Death Cab have been locked in a steady upward trajectory since their inception in 1997, and Transatlanticism, the band’s fourth proper full-length (which was released by their longtime label–the Seattle-based indie Barsuk–last month) sees that momentum perfectly maintained. The record is packed full of sweeping guitar pop, alternately compact and spacious, anchored by flitting piano lines, a few spacey bits of synth, and Gibbard’s soft, plaintive coo.
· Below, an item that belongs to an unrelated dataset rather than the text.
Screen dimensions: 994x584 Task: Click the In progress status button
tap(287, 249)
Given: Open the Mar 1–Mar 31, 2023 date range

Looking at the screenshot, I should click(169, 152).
They’ve also successfully overseen a transition from recording on cheap, shitty equipment in their basements (Gibbard reports a Barsuk rep’s reaction to their first setup as: “You guys mixed it on that? Are you insane?”), to employing what Gibbard now lovingly refers to as “top of the line, really fancy stuff.” Transatlanticism is the band’s most dynamic outing to date, shifting seamlessly from restrained, minimalist slow-players to thick, aggressive guitar assaults. As McGerr notes, “There’s a whole lot of sparseness and space, and a whole lot of denseness. And then there’s the in-between.”

“There are more sounds,” adds bassist Nick Harmer. “The fidelity issue is partly just a function of recording on bigger and better formats. I think there’s more space between it now, things are a little clearer, whereas before they were a little fuzzier.” Making note of their humble origins, Death Cab are not ready to plunge into slick studio effects. “The board Chris used to mix our first record on, you couldn’t get a $150 for it,” Gibbard admits. “So not only has Chris gotten better as an engineer, but we’ve just had better stuff to work with every record. It’s not that [Transatlanticism] is more produced, but everything is refined more, the sounds are better–the juxtaposition between the clean sound and the dirty sound is that much nicer.”
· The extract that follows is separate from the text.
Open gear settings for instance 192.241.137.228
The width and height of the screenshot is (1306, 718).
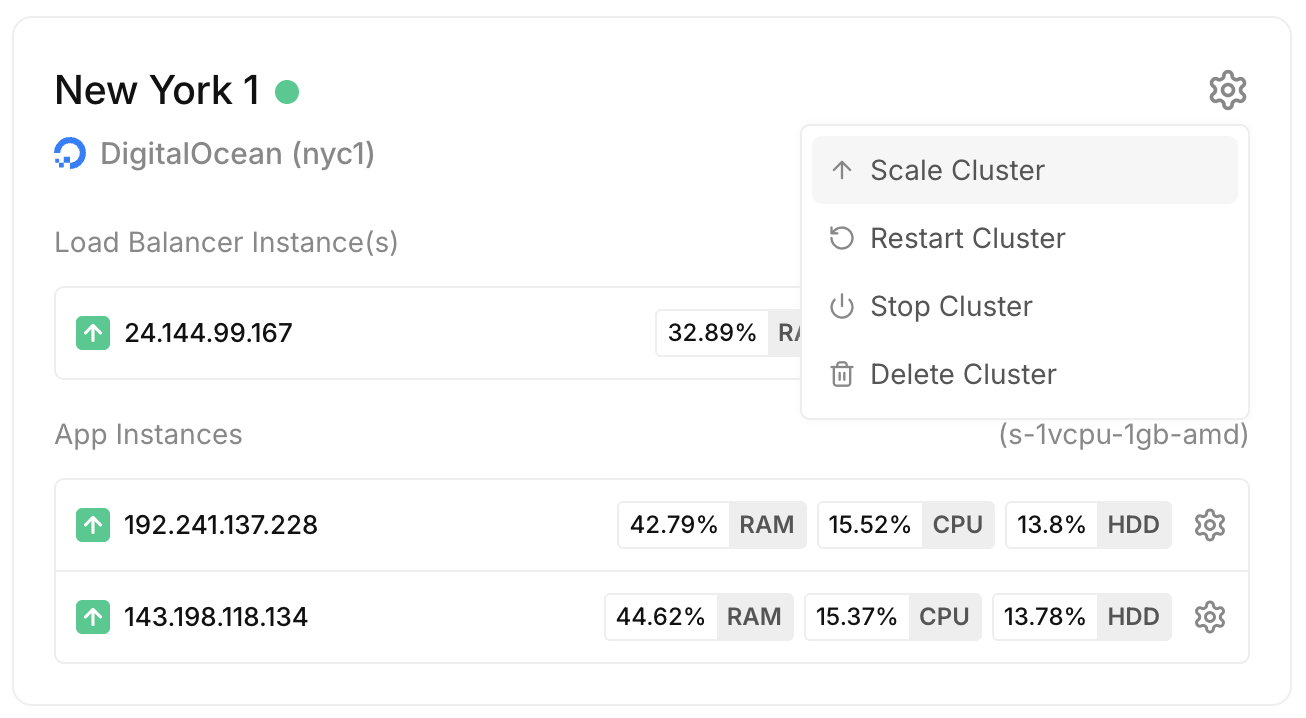[x=1210, y=525]
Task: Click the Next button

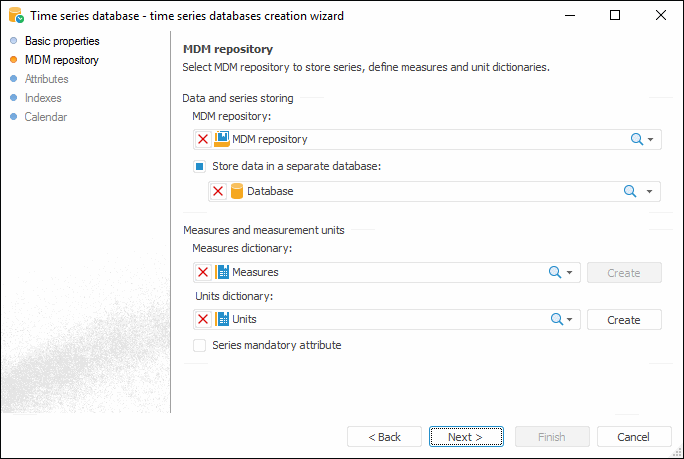Action: 465,437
Gibbard is quick to credit Walla and McGerr for the richness of Death Cab’s sonic spectrum. “Chris and Jason especially will go into a music shop and be like ‘I just found the crispest, most awesome sounding cymbal I’ve ever heard,’ or ‘I just went and bought a $5 cymbal that sounds like fucking shit, and it will sound great on this song,'” Gibbard explains. This kind of eclecticism reflects, for Death Cab, an uncompromising dedication to solid song-craft, no matter the source. “At the end of the day,” Harmer confesses, “We’re fans of a good song. Chris will bring in a Justin Timberlake record or a Beyonce single and be like, ‘Check this out!’ And we’ll be like, ‘Wow!’ Or Ben will be like ‘I found this recording, from this kid who came up to me and gave me a CD-R, and listen to this, this is amazing, too!'”

Gibbard applies the same idiosyncratic principles to his lyrics: his uncanny ability to translate long, cumbersome sentences (“The glove compartment is inaccurately named and everybody knows it / So I’m proposing a swift, orderly change”) into sweet, pithy verse is remarkable, and while most of Death Cab’s songs survey the usual poetic terrain (girls, mangled relationships, shifting landscapes) Gibbard never panders to form, refusing to acknowledge that lyrics could be anything less than perfectly literate, coherent prose.

But while Gibbard’s laments might seem overtly confessional to some, he remains unworried by their potential for misinterpretation: “I don’t really think about it that much. I write what I write. It’s faulty for anybody to ever read or listen to anything and assume that what they’re getting is somebody’s own experience.”

“Think about the verbal aspect of it,” Walla prods. “The fact that you assume that when somebody speaks to you, it’s the truth. And when you’re seeing a staged performance or a reading, you’re set up to believe that it’s fiction. A song can go either way.” The band pauses to consider the repercussions of their storytelling, presumably contemplating Death Cab’s role in the ever-rumbling emo-machine. Nick looks up: “I think that Eminem’s lyrics are all true. I think he’s killed people.”

Walla nods sagely: “Undoubtedly.”

“But he’s the only guy I really believe.Everybody else is lying.”